In March 2013, researchers from the MIT Media Lab studied 15 months of anonymised locations, donated by an unspecified mobile provider, of 1.5 million people in an unnamed European country. They had customers' location stream on an hourly basis, but didn't know who they were. "We found that we needed just four approximated places and times to uniquely identify 95 per cent of people. About 50 per cent could be identified from just two points," says Yves-Alexandre de Montjoye, first author of the resulting paper and PhD student at the Human Dynamics lab in the Media Lab.

So if you had even four pieces of information that placed someone at a particular place at a certain time – gleaned from social-media posts or public records such as the press – you could untangle their location history in this data set for an entire year. “Even with location information that is a lot less accurate (at a resolution of eight hours, for instance), only a few more points are needed to be able to identify individuals,” de Montjoye says. “Your mobility trace is very personal. We found that it’s actually easy to identify.”

If you think you don’t care about being unmasked, you may want to reconsider. Personalised browser ads may be harmless, but allowing disparate aspects of your life to be combined and identified could have unexpected consequences. “The issue is: are decisions, such as whether I get to go to a particular university or whether I end up getting insurance cover, being made about me using data I never intended to give to a third party – for example, my lifestyle or a family member’s ailment?” says Tim Sparapani, privacy lawyer at the Apps Alliance and ex-director of public policy at Facebook. “This is not about the future –it’s already starting to happen.”

Earlier this year, Cambridge University security engineer Ross Anderson found that NHS hospital data had been sold to, among others, the Institute and Faculty of Actuaries, which has used the information to calculate patients’ risk of developing critical illnesses, and so “improve the accuracy of pricing” (read: increase insurance cost). “The Department of Health was selling off every NHS hospital patient’s records for insurance purposes,” says Anderson.

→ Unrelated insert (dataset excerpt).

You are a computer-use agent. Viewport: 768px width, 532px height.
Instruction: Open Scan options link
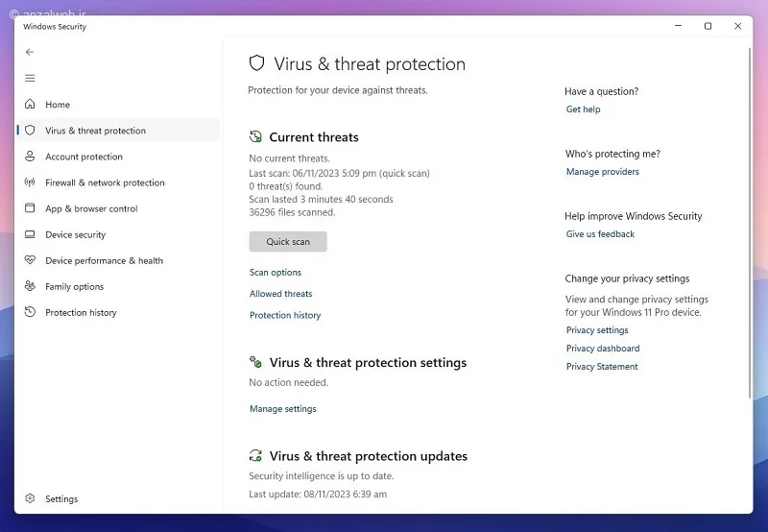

“They claimed it was non-sensitive because it had been anonymised, but that’s false.” The institute’s spokesperson, Annette Heninger, confirmed the data sent over.“ The IFoA paid £2,200 as a processing fee for the HSCIC to provide the data. It contained the first part of the postcode, gender and age of every patient at the start and end of hospital admission (no dates of birth) and up to 20 different categories of diagnosis.” The actuaries cross-referenced this data set with lifestyle information on patients’ postcodes from Experian’s Mosaic database. They found that levels of critical illness among most customers below the age of 50 were higher than previous calculations had found. As a result,insurers were likely to raise insurance premiums for this group, according to Anderson. “We let the facts and the numbers speak for themselves,” says Heninger, from the institute. “Any member of the public is able to… make their own decisions about the research and the implications of that research.”

Although this revelation caused a furore in the press, the NHS decided to push ahead with the next phase of its open-data plan – the release of all NHS England’s GP data in a similar form to the hospital data, in a data set called Care.data. The NHS pledged to inform citizens by writing that their data would be made public; leaflets did not always reach their targets. “Most of it was thrown into junk mail, and we had to meet with the Secretary of State to ask for it to be an opt-out process,” says Sam Smith, cofounder of UK-based medical privacy non-profit MedConfidential.

The leaflet reads: “We will use information such as your postcode and NHS number to link your records from these different places [GP practice, hospitals and community services]. Records are linked in a secure system so your identity is protected.” It also states: “We sometimes release confidential information to approved researchers, if this is allowed by law and meets the strict rules that are in place to protect your privacy.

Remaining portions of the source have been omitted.